Check every line of the material for the word "Task". Copy those that have it.

** Exercise materials follows **

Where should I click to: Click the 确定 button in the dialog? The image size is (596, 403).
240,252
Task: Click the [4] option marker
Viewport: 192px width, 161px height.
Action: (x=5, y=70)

** End of Exercise materials **
** Exercise materials follows **

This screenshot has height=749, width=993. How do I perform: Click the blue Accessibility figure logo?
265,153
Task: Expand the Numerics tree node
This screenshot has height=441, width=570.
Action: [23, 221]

** End of Exercise materials **

Reply:
Task: Click the [4] option marker
Task: Expand the Numerics tree node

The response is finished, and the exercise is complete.